--- START ---
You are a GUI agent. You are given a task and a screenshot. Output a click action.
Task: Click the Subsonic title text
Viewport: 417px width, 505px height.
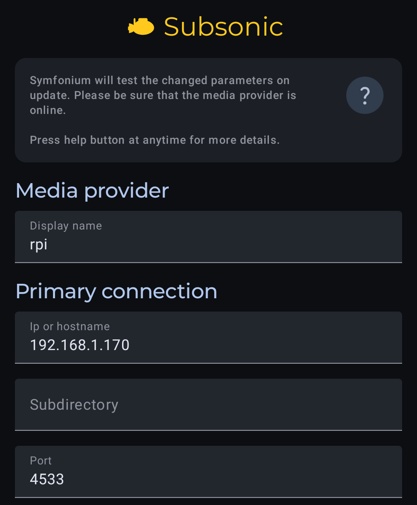(x=223, y=27)
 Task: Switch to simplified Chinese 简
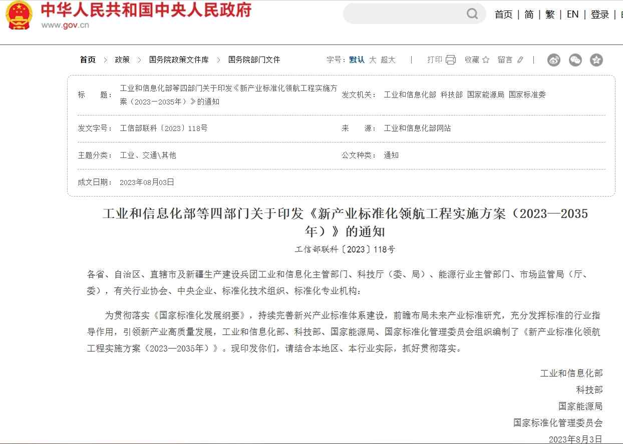click(529, 15)
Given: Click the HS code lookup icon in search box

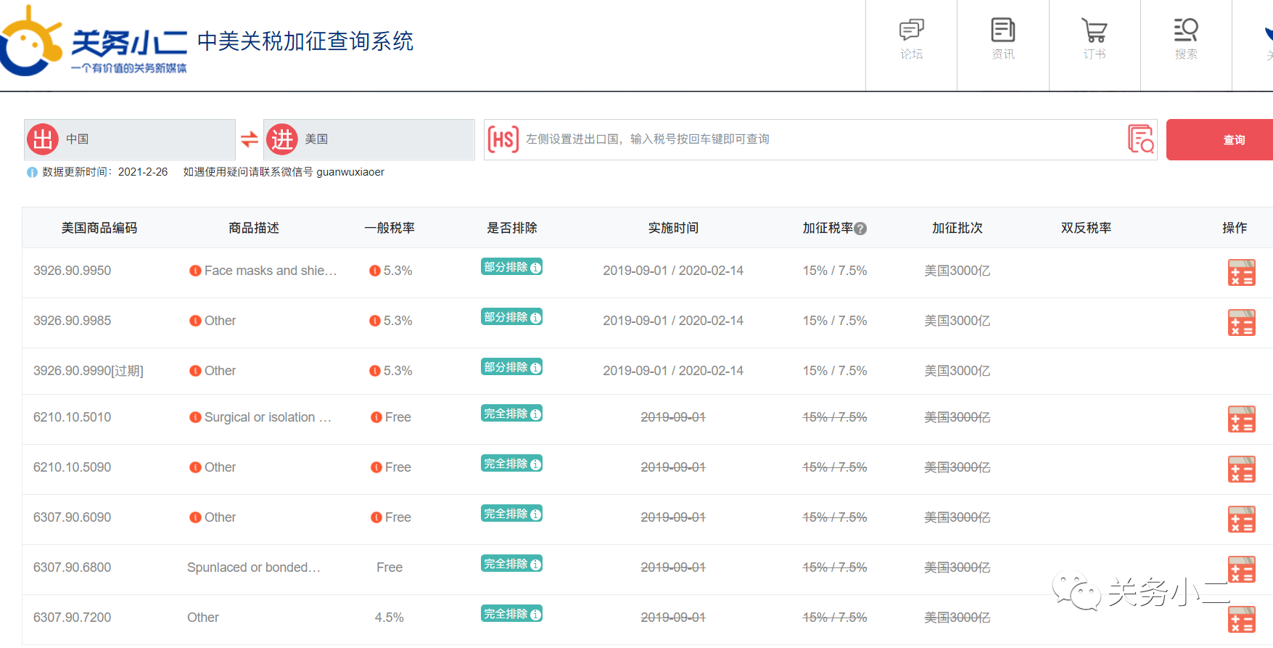Looking at the screenshot, I should pos(1141,139).
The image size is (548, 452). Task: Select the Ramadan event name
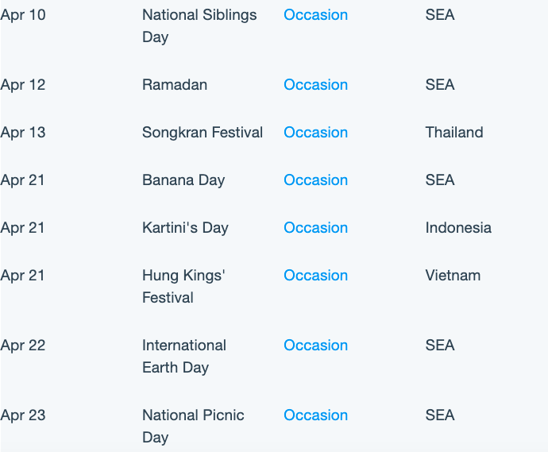point(175,85)
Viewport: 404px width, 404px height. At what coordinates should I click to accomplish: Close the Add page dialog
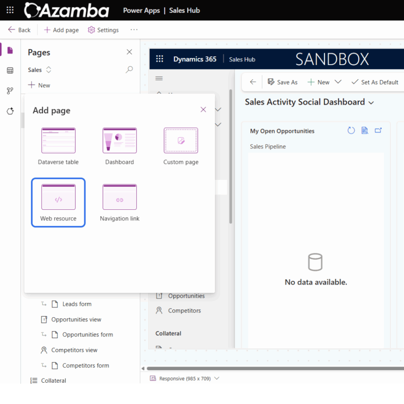pyautogui.click(x=203, y=110)
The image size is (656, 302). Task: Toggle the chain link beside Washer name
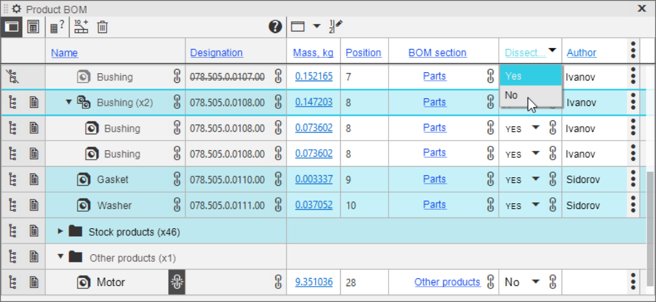click(x=177, y=205)
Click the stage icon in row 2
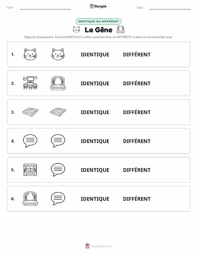Screen dimensions: 197x254 click(58, 83)
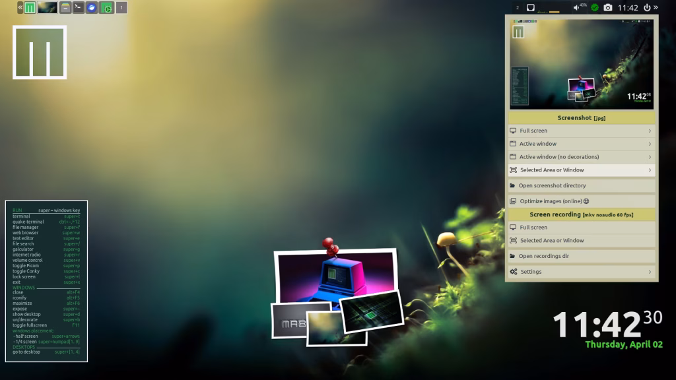Open the blue web browser launcher icon
The width and height of the screenshot is (676, 380).
pos(92,8)
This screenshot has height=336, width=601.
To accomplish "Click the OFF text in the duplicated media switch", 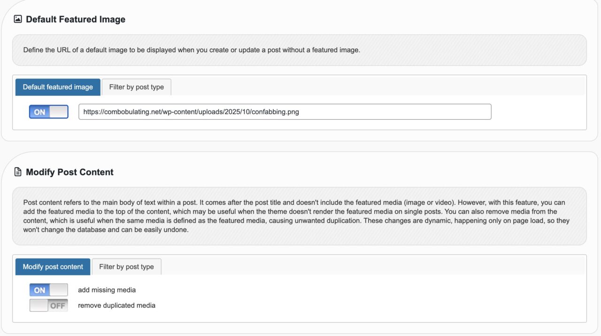I will coord(57,305).
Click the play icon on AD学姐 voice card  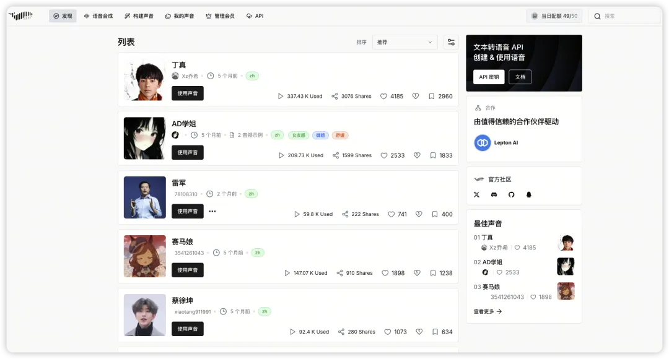[x=281, y=155]
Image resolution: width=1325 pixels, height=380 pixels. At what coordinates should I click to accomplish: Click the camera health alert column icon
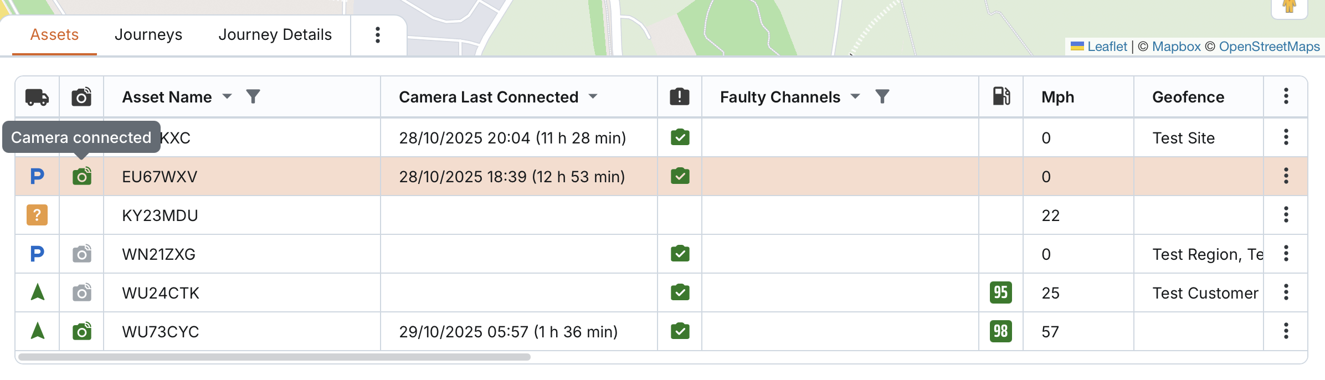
--- END ---
● **EXERCISE PROMPT**:
The lines to copy exactly start with the line above that has "Given: Click the" and go on through the line that has "This screenshot has height=336, width=601."; please include both, add nothing else, and omit the pictures.

● **YOUR RESPONSE**:
Given: Click the HS code lookup icon in search box

Looking at the screenshot, I should pos(1141,139).
The image size is (548, 452). Task: Select the Ramadan event name
point(175,85)
Viewport: 404px width, 404px height. At what coordinates should I click to accomplish: Close the Add page dialog
pyautogui.click(x=203, y=110)
The image size is (656, 302). Task: Toggle the chain link beside Washer name
click(x=177, y=205)
Click the stage icon in row 2
Screen dimensions: 197x254 click(58, 83)
Open the blue web browser launcher icon
The width and height of the screenshot is (676, 380).
pos(92,8)
This screenshot has height=336, width=601.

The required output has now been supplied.